Unlike Napa Valley wine tours, however, out-of-states tourists to Colorado’s pot retail stores won’t be able to take home most products they purchase. “It remains illegal to take marijuana out of the state,” said Michael Elliott of the Medical Marijuana Industry Group. And because marijuana also remains on the Transportation Security Administrations's list of prohibited items, Denver International Airport will enforce a new policy that bans pot throughout the airport.
"Previously, a visitor to the airport could have less than one ounce of pot as long as they were over 21 and did not pass through security," said airport spokeswoman Stacey Stegman. Now, to ensure that passengers don’t mistakenly violate the rules of the airport and air travel, "we have prohibited the possession, use, and consumption of marijuana for everyone on airport property."
Travelers also won’t find much information about pot tours alongside official city and state tourism brochures, vacation guides and websites promoting Colorado's skiing, hiking and cultural activities.

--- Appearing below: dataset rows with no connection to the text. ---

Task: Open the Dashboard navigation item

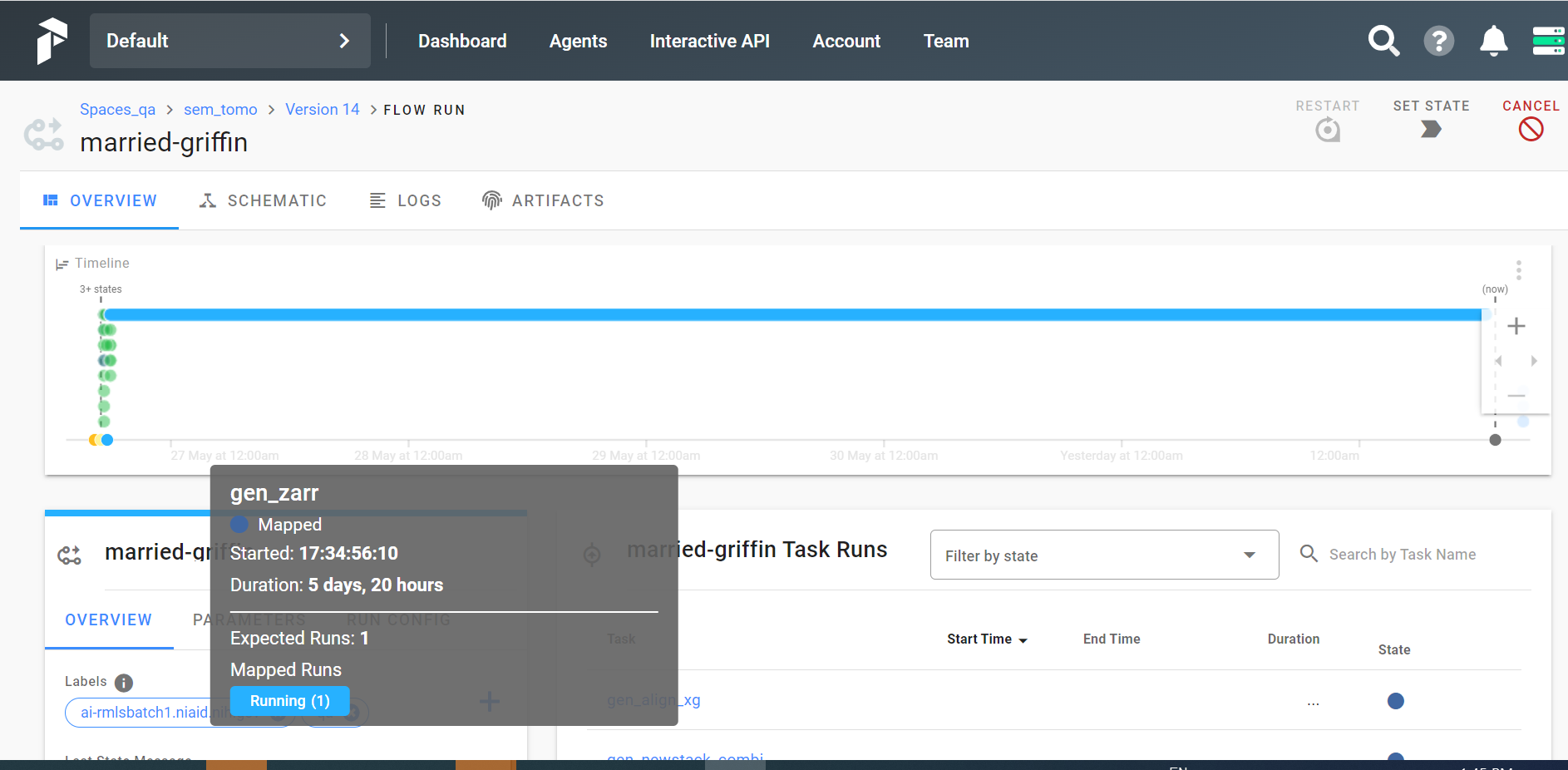Action: (x=462, y=40)
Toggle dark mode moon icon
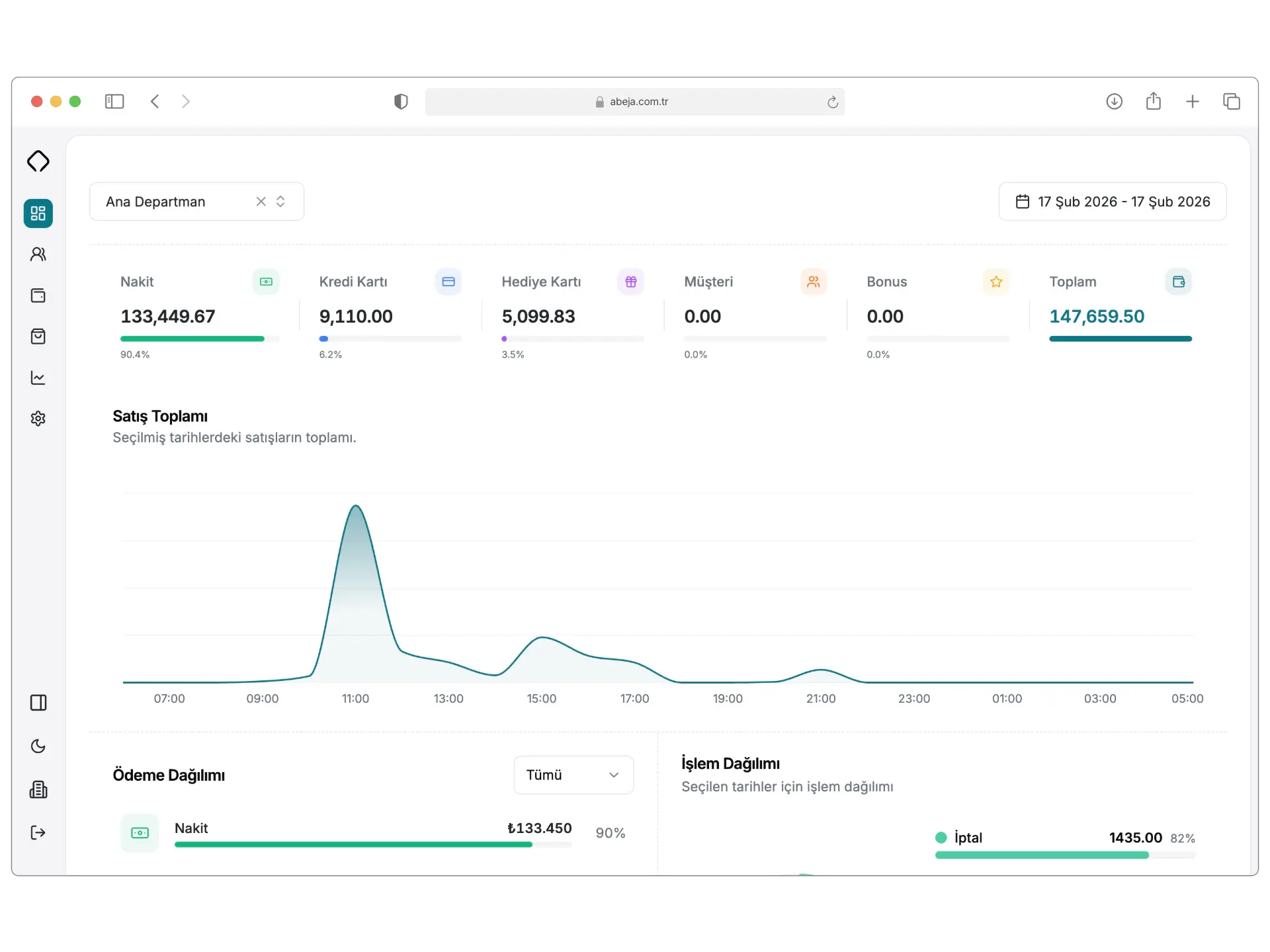The width and height of the screenshot is (1270, 952). (x=38, y=746)
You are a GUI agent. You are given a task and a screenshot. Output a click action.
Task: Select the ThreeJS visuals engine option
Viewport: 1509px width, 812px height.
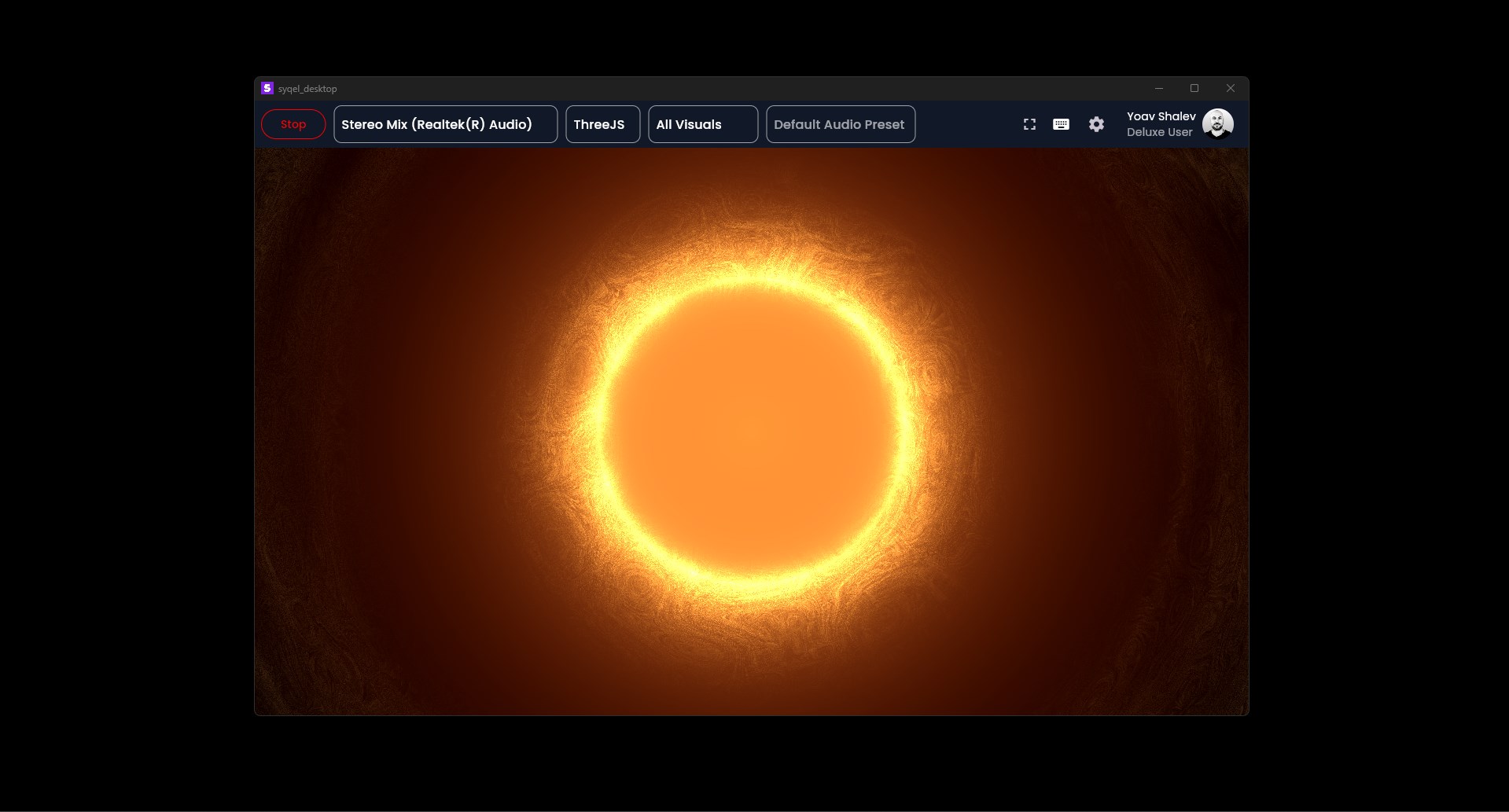602,123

“We have a fiduciary responsibility to get the best return on our marketing efforts,” said Rich Grant, spokesman for Visit Denver, the city's travel and visitor bureau. “There is no research yet on the benefits of marijuana tourism, so for at least the first year we’re not going to market that in any way."
Pamphlets created by a coalition of marijuana industry organizations seek to fill in the gaps, informing tourists of what they can and cannot do while in Colorado and offering such advice as "Do not eat the whole brownie” and “Remember, Uncle Sam says ‘Stay off federal lands with that devil’s lettuce.’”

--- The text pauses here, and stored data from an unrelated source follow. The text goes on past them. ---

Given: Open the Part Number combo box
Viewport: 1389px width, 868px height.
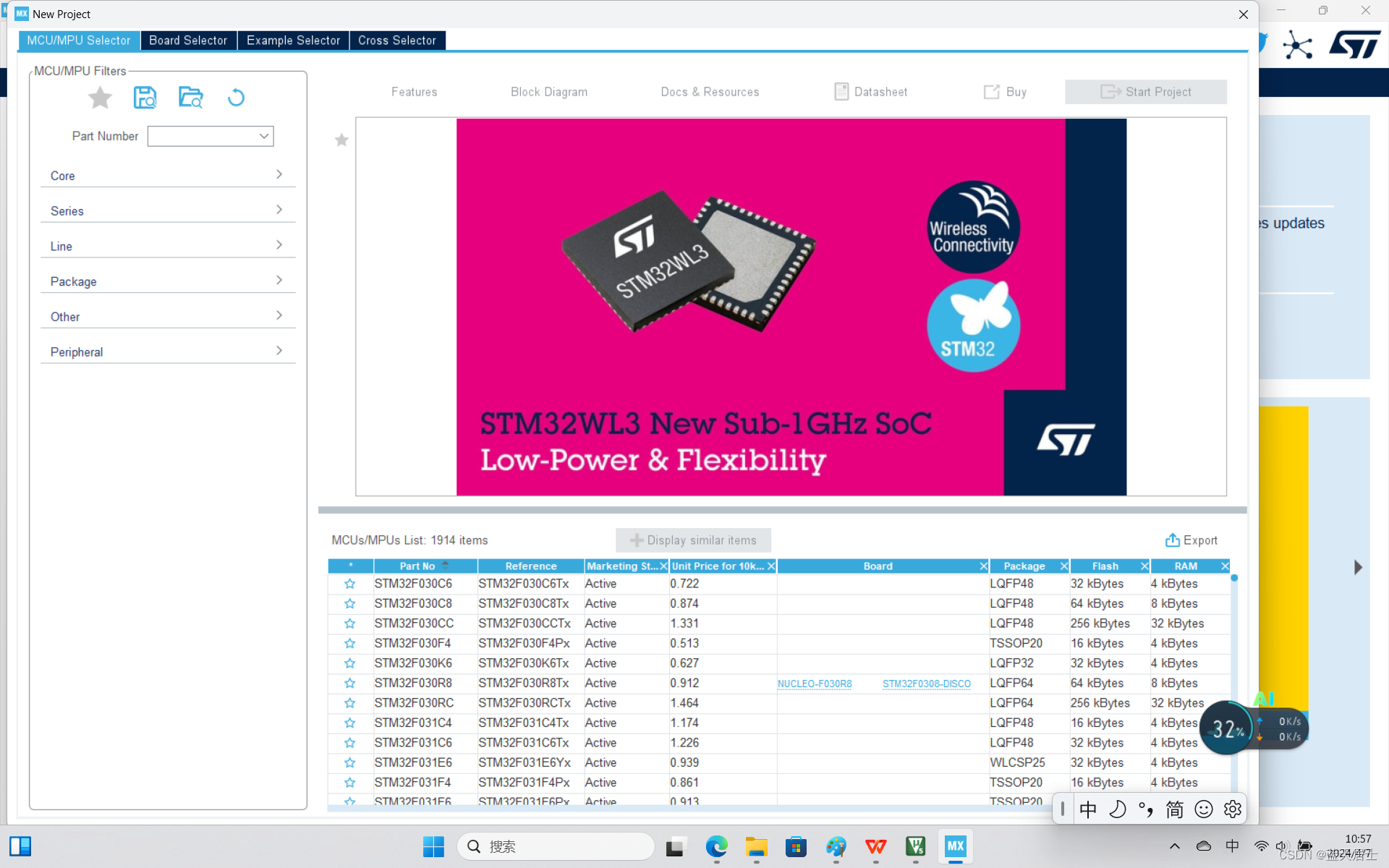Looking at the screenshot, I should 264,136.
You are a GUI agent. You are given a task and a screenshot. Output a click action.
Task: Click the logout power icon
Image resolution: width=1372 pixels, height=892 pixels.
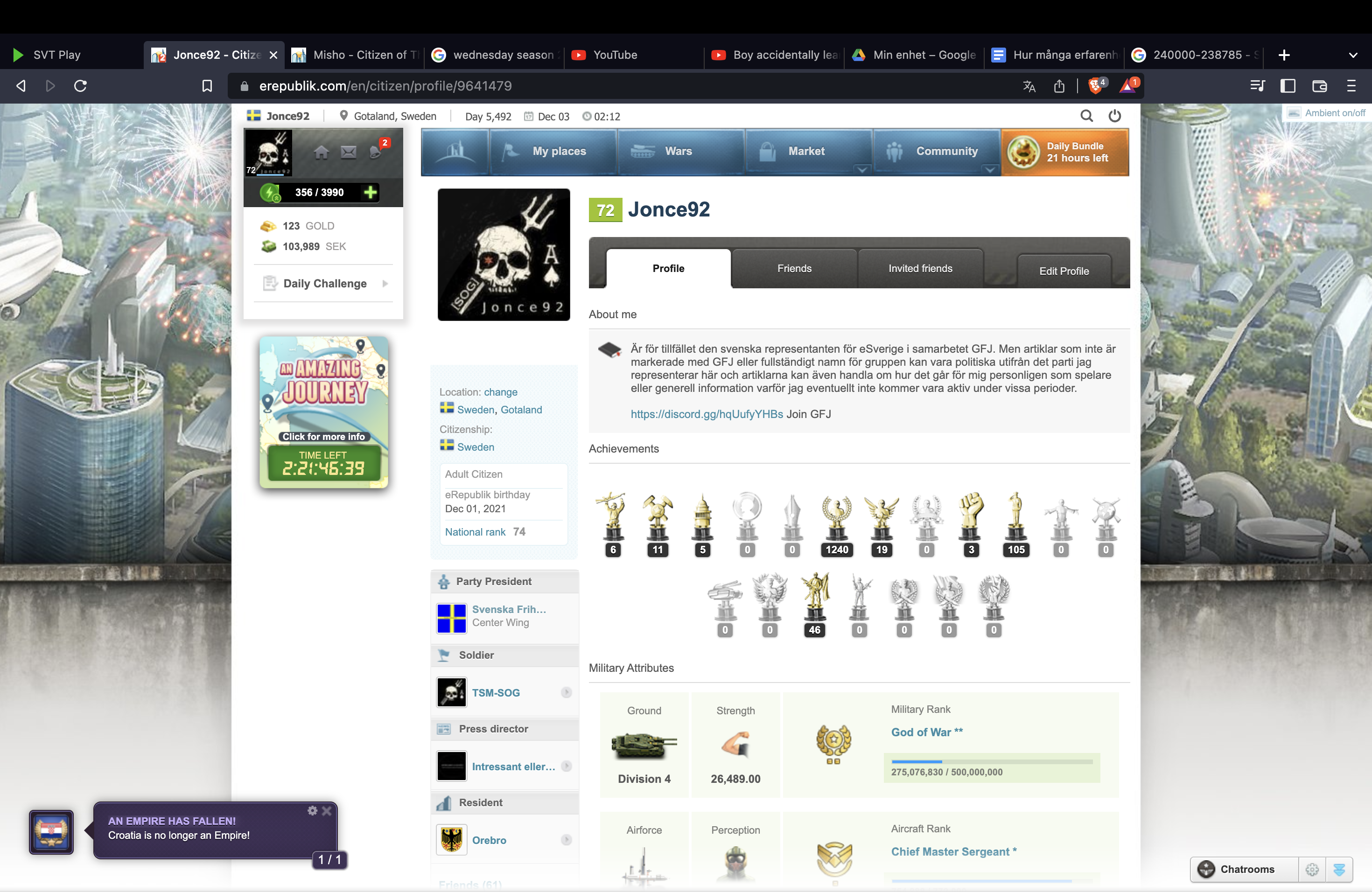tap(1114, 116)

“There may be a line out the door and we expect our budtenders will be dealing with people who have a myriad of questions. So we wanted to offer information about the laws and about safe consumption,” said Elan Nelson, a business strategy consultant for Medicine Man in Denver.
In south Denver the staff at Evergreen Apothecary, located about an hour and a half from the Wyoming border, is ready for an influx of first-day retail pot shoppers with rented propane heaters, red velvet ropes and a security staff that will be on duty starting at 8 a.m.
“We’ll be giving out special T-shirts,” said shop co-owner Tim Cullen, “and my parents have volunteered to hand out coffee, juice and snacks to the people standing in line.”
Long-time travel expert Arthur Frommer has predicted that pot tourism will make Colorado a new hot spot. But despite the fact that this sort of tourism has been lucrative for shop owners in Amsterdam, his daughter, Pauline Frommer, the editorial director of Frommer Media, said she’s taking a “wait-and-see approach.”
Leafly, an online database with thousands of user reviews of medical marijuana strains and dispensaries around the country, expects that starting Jan.1 there will be a large number of reviews written about the retail pot stores and recreational marijuana strains available in Colorado.
“It will help tourists in new locations find the right strain for the experience they’re looking for. And once people fine the right strains, we can tell them which retail stores have it and which retail stores are top-rated,” said Leafly CEO Brendan Kennedy.
Prior to Jan. 1, Colorado Highlife Tours has mixed sightseeing with stops at glass-blowing shops, marijuana grow centers and has offered customers “free samples” — because buying pot was not yet legal.
“You live and learn,” said Vee. “On our tours, we’re getting a lot of empty nesters that haven’t smoked pot in 20 years. We’ve also had people who have never smoked pot take our tours and had one couple get high and so paranoid that we had to interrupt the tour and take them back to their hotel.”